In August 2011, a large-scale Emergency Food Security Assessment (EFSA) was conducted by Food Security and Agriculture Cluster partners under the technical leadership of the World Food Programme. The EFSA also included some components of nutrition and water, sanitation and hygiene (WASH) issues. In addition, other clusters, individual organizations and Humanitarian Regional Teams conducted specific assessments contributing to the analysis and response plans provided in this appeal. The Food Security and Agriculture Cluster (FSAC) and WASH Cluster have identified 14 common provinces with drought needs: Balkh, Samangan, Takhar, Saripul, Herat, Badghis, Faryab, Jawzjan, Baghlan, Kunduz, Badakshan, Bamyan, Daikundi and Ghor. The highest rates of severe food insecurity were found in the first four provinces listed. In addition, Nutrition Cluster partners conducted surveys in which preliminary results from Oxfam Novib indicate global acute malnutrition of almost 14% in Faryab and Saripul, and 9% in Balkh. Medair results indicate that Badakhshan province in the northeast has GAM rates of 30% among children aged 6-59 months. Further, the WASH Cluster identified an additional seven provinces, which are being assessed for possible drought-like conditions. The Nutrition, Health, Emergency Shelter and Non-Food Items, Education and Protection Clusters identify the same FSAC and WASH common provinces.
2011 Consolidated Appeal Mid-Year Review and Drought Emergency
The June 2011 CAP Mid-Year Review emphasized life-saving and livelihood-saving actions and strengthening emergency preparedness and contingency planning through the following strategic objectives:
A. Immediate: To provide humanitarian assistance to and facilitate protection of victims of conflict and natural disaster.
B. High: To develop contingency planning on recognized hazards (with reference to Hyogo Framework Priority 5).
C. Medium: To provide life-saving humanitarian assistance to populations impacted by the consequences of chronic vulnerability (or under-development).

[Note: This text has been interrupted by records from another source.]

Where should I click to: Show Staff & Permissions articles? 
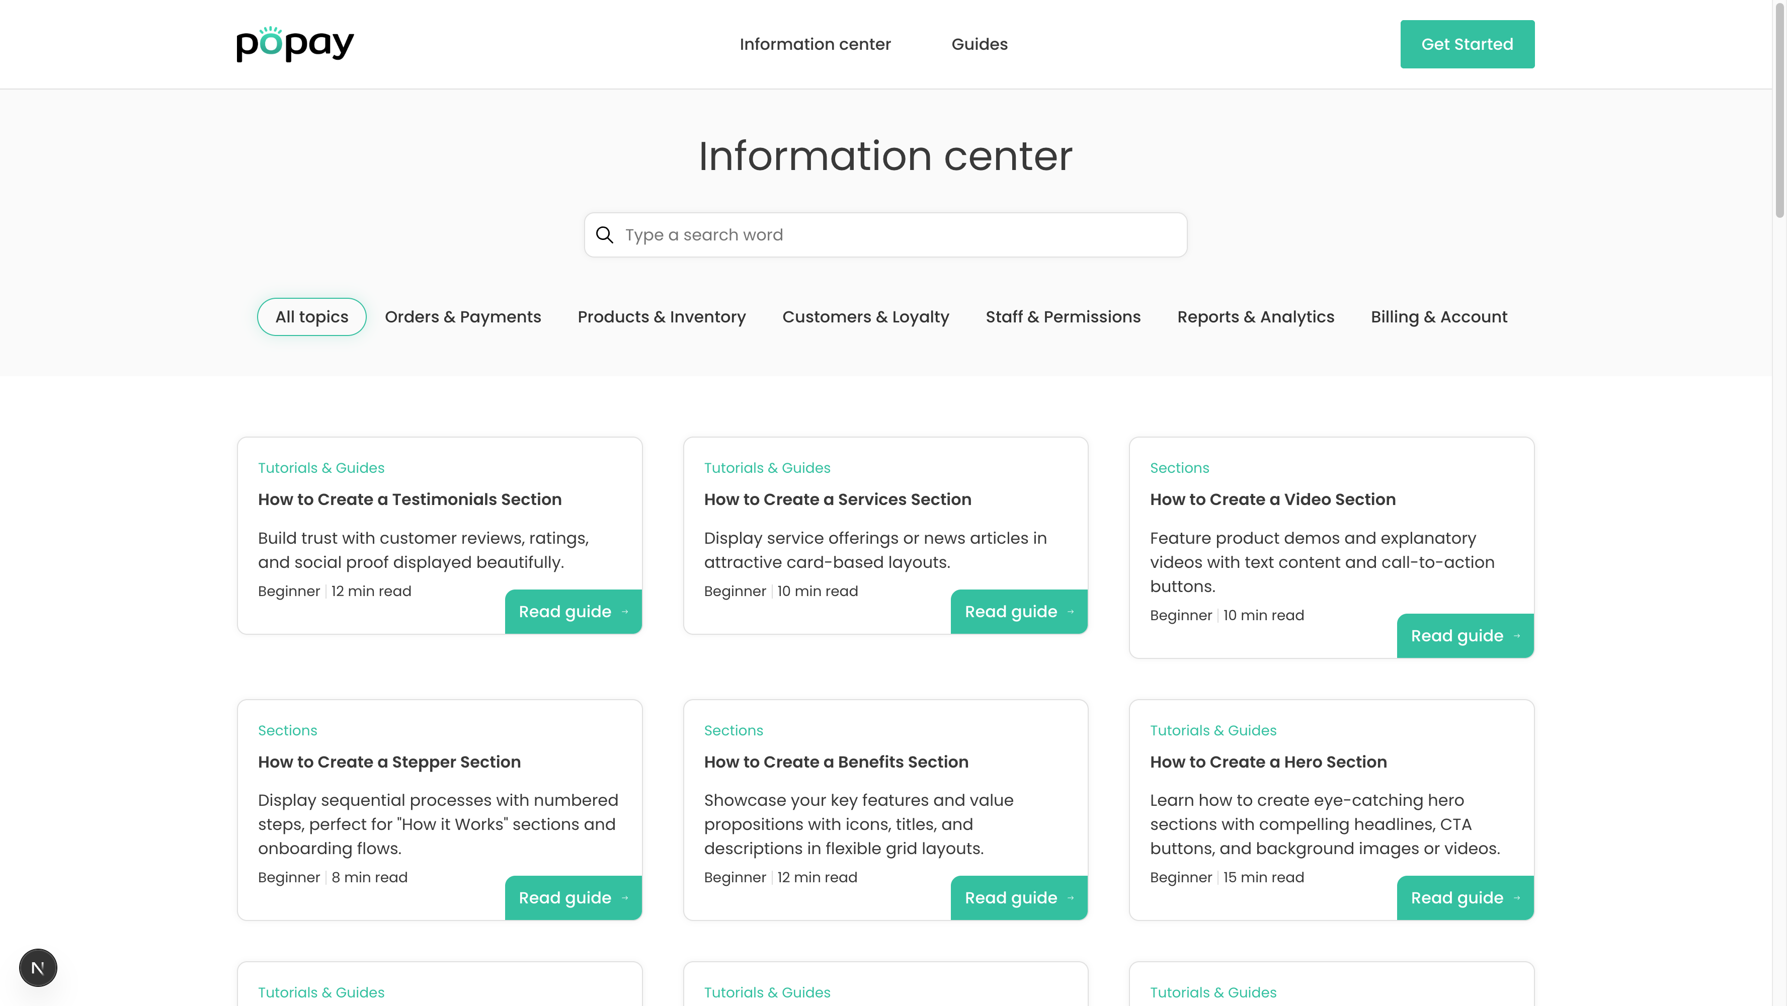1063,317
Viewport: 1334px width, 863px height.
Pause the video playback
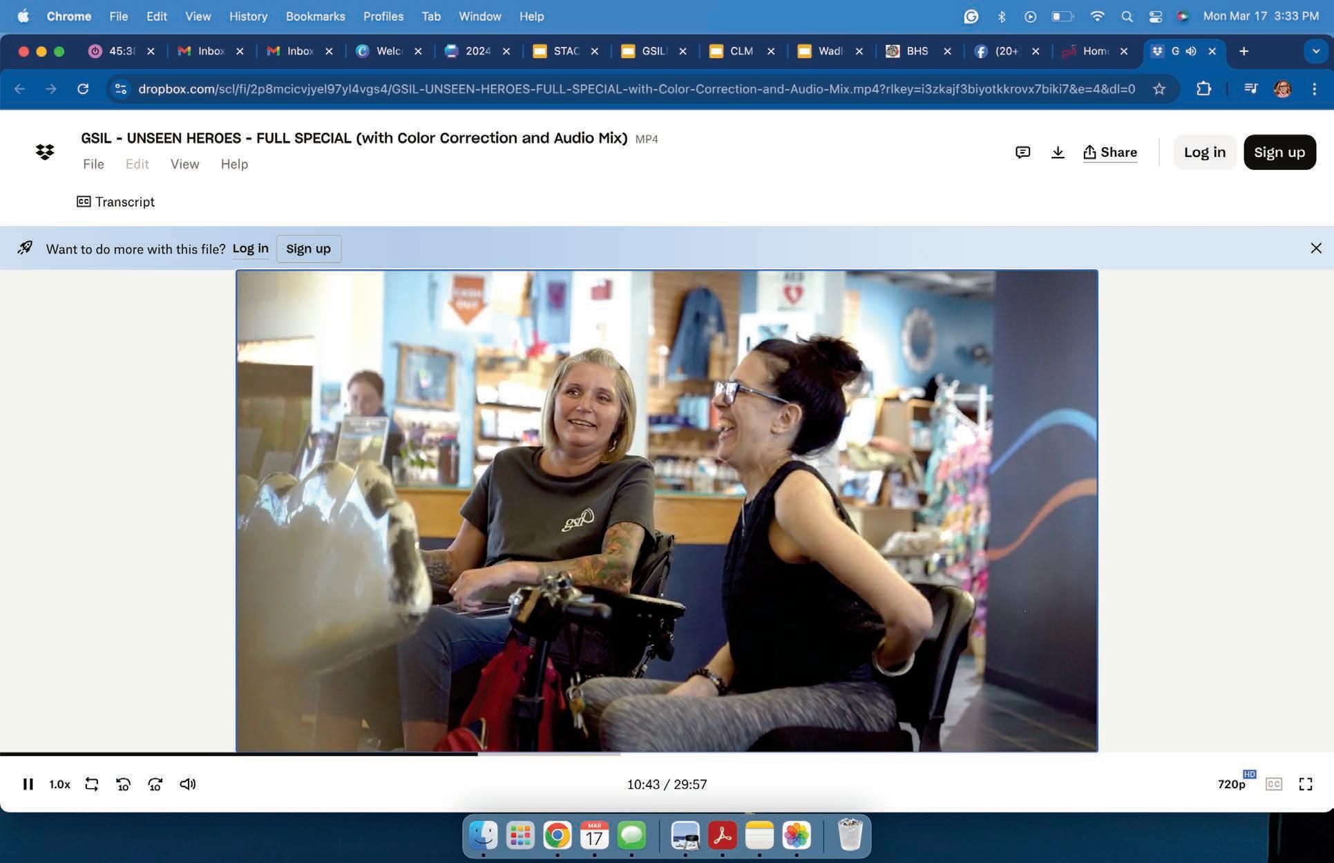pos(28,784)
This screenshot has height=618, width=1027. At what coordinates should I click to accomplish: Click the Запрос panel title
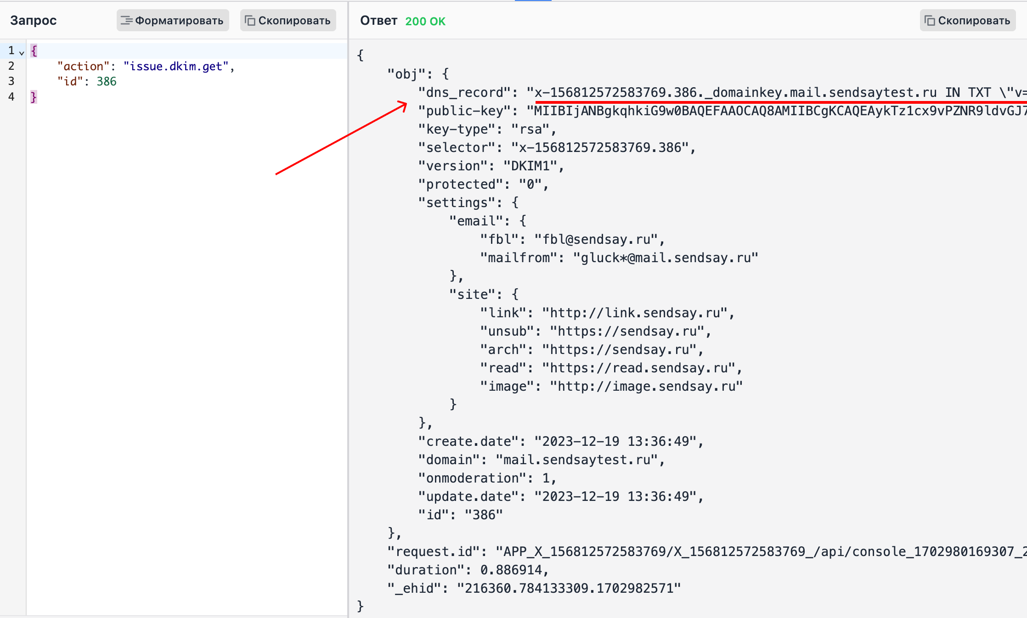click(x=33, y=20)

Through this emergency revision process in response to drought and the revision of other CAP projects, the MYR requirement of $454 million has been revised to $583 million. The 2011 Afghanistan CAP is currently 58% funded. The drought-related projects highlighted in this Emergency Revision document amount to $142 million inclusive of the FSAC, WASH, Nutrition, Health, and Emergency Shelter and Non-Food Items Clusters. 31 new projects have been added to address strategic objective A toward the provision of humanitarian assistance and protection to victims of conflict and natural disasters.
In response to the increased acute needs identified due to drought, the humanitarian community’s strategy aims at providing urgent relief aid to prevent the situation from deteriorating before the commencement of the winter and spring lean seasons in December to April. Key also is to pre-position stocks in November for access during the winter months ending in mid-March. Four provinces will be especially affected by decreased access due to winter conditions – Ghor, Daikundi, Bamyan and parts of Badakshan – in addition to food security challenges given their next harvest will not appear until September 2012. Concern also remains on the food accessibility for IDPs in insecure provinces, given their mobility to reach markets is restricted due to on-going conflict; this includes Herat, Faryab, Saripul, Jawzjan, Balkh and Kunduz.
Priority activities include the scaling of food assistance through direct distributions or cash transfers to provide populations’ access to markets and improved water accessibility and quality. A combination of health and WASH interventions closely linked to food and nutrition activities, are required to prevent communicable disease outbreaks and expected increase in morbidities related to nutritional deficit. Disease control through surveillance and early warning, vaccinations, and emergency health services are key actions. Basic non-food items (NFIs) and shelter for the displaced are essential for survival, especially in the winter, and will be coordinated with WASH, nutrition and food interventions to ensure synergy. Protection, incorporating child protection and gender-based violence activities, will continue to be mainstreamed in the humanitarian response.